Chi-raq? Or Chi-attack?
Chi-kill? Or Chi-micide?
Chi-ghanistan? Or Chi-bosnia?
What should “we” call this place, where death too often tolls prematurely for the young, where our children here too often perish in the street by the gun?
On the other side of the tracks, some here call it Chiraq.
OPINION
From Englewood to North Lawndale. From Garfield to Humboldt Park, to Pilsen and Little Village, to Roseland and the West Side’s Austin, they know Chiraq — one part Chicago, one part Iraq. A name birthed in cold dead facts.
In Chiraq, bullets fly. Children die. Mothers cry.
Too many lives marred by an invisible epitaph: “Born in Chicago. Murdered in Chiraq.”

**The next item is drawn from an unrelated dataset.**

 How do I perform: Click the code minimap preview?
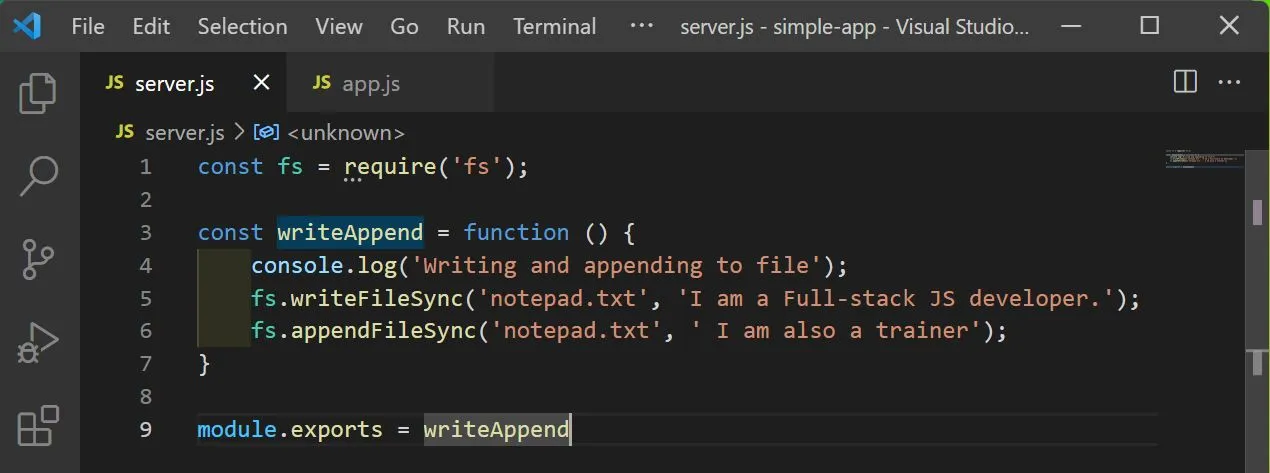[1205, 160]
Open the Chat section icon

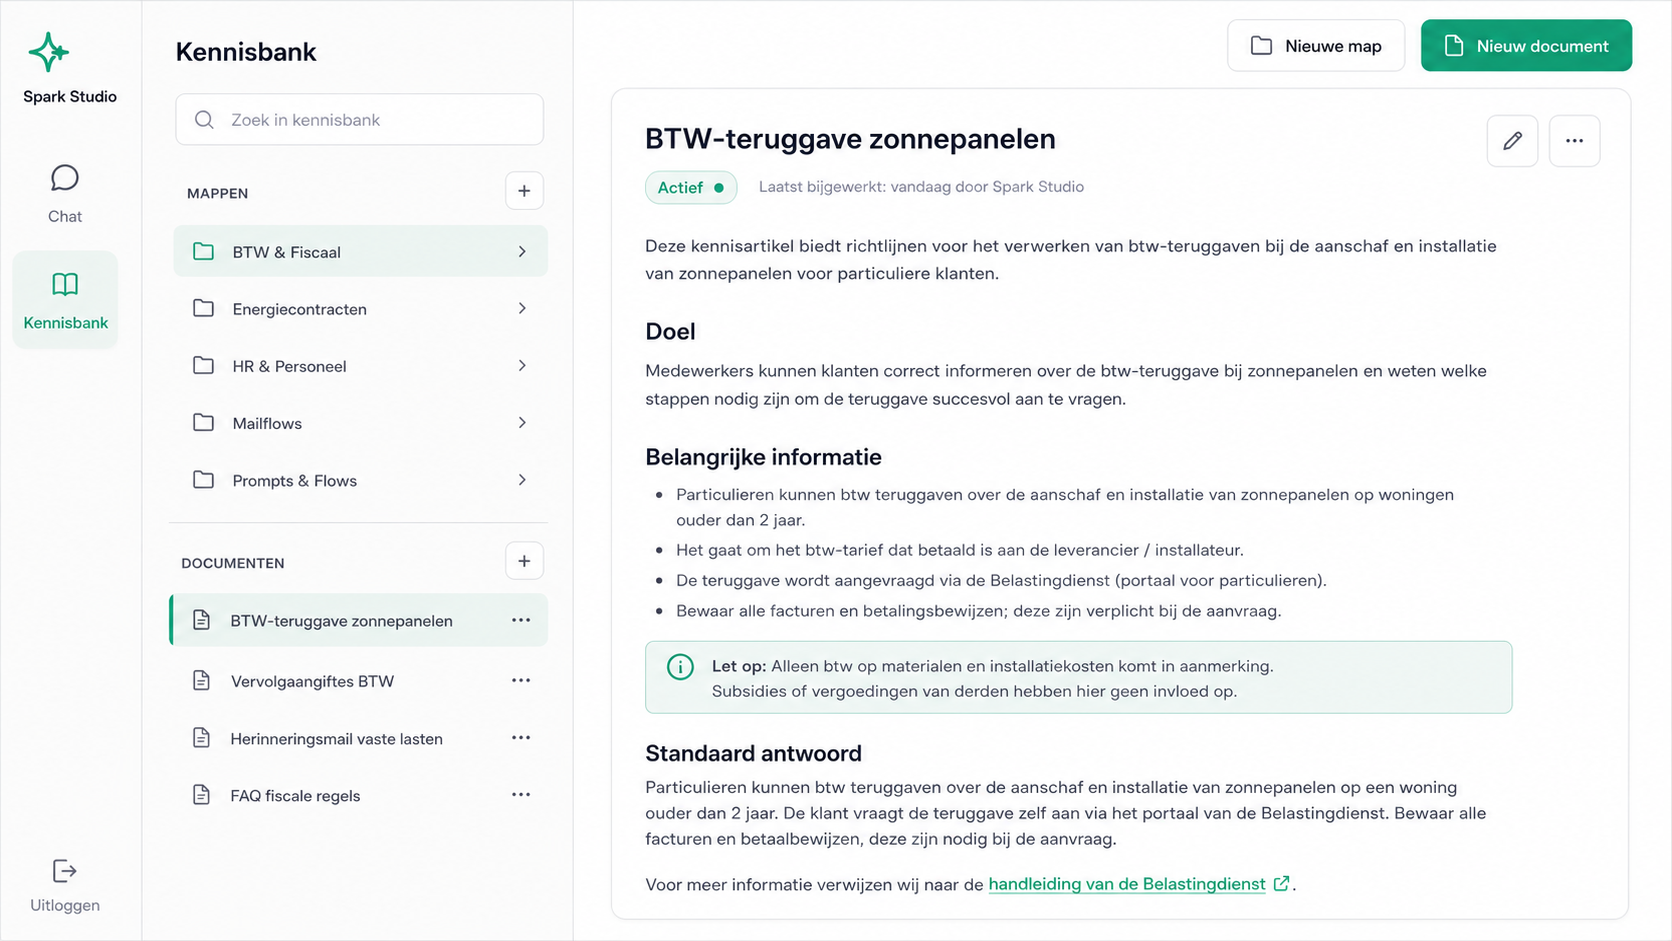pyautogui.click(x=65, y=178)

And yet, some here these days seem more worried about bad PR than the incessant flow of our gunshot wounded sons and daughters to the hospital ER. More upset about what Spike Lee has titled his new film that he is shooting in Chicago this summer. More indignant about the unwanted name than our murderous shame.
“Shhh,” some say. Don’t call my city by that name. It embodies too much hell. Too much pain.
Chiraq. It hurts. It is a name that bleeds. That stirs uncomfortable, disconcerting reflection. That sprang from the seed of death and destruction.
No matter who tells the decades-long, real-life tale of my beloved hometown — Spike Lee, or me — it would be riddled with the sound of gunfire, told in the blood and tears of those shot, maimed or murdered here. By the faces and voices of those who have tasted Chi-fear.
I was born in Chicago. But I have walked the streets of Chiraq.
It is not every neighborhood, or every block. Chiraq exists beyond the Magnificent Mile, beyond the North Shore and the Gold Coast, beyond peaceful, neighborhood meadows. Chiraq lies within the city’s “insignificant” isles. Within the “Cold Coast” and hyper-segregated neighborhoods outside the perimeter of Chicago’s glistening skyline beauty and tourist fare.
Two worlds. A tale of two cities: One ugly. One pretty.
Shots fired! The children of Chiraq know the routine: Get down on the floor or take cover in the bathtub. Lie still, even amid screams. Wait until the shooting stops or the young hooded gunmen flee.
“Bullets don’t have no eyes or names,” mothers warn. They whisper a prayer when they send their children out the door, into Chiraqi streets. When their children return safely home, they breathe a sigh of relief.
In Chiraq, children can’t play in their front yard without fear of sudden and random attack. Little boys are known to have been slain while making mud pies and little girls while selling candy or jumping rope. Here regard for human life is cast aside — at least too often seems in short supply.
Here you hear the latest shots fired, then wait on edge for the victim’s name, dreading all the while, knowing that no one’s safe. That murder can quickly become anyone’s fate.
And yet, here you also learn to live through fear — even as murder blows steady like the wind. Even as the hearse’s wheels roll again and again and again.
Here there seem only a few voices crying steadily in the wilderness of these mean streets. Among the fiercest and most admirable: the leader of a mostly black church congregation who happens to be a white Catholic priest. And yet, the story of murder hasn’t yet ceased.
. . . And now Spike Lee plans to tell the whole world about that. It’s a public relations nightmare, even if this tale is based on cold dead facts.
Except isn’t the real nightmare to live and die in Chiraq?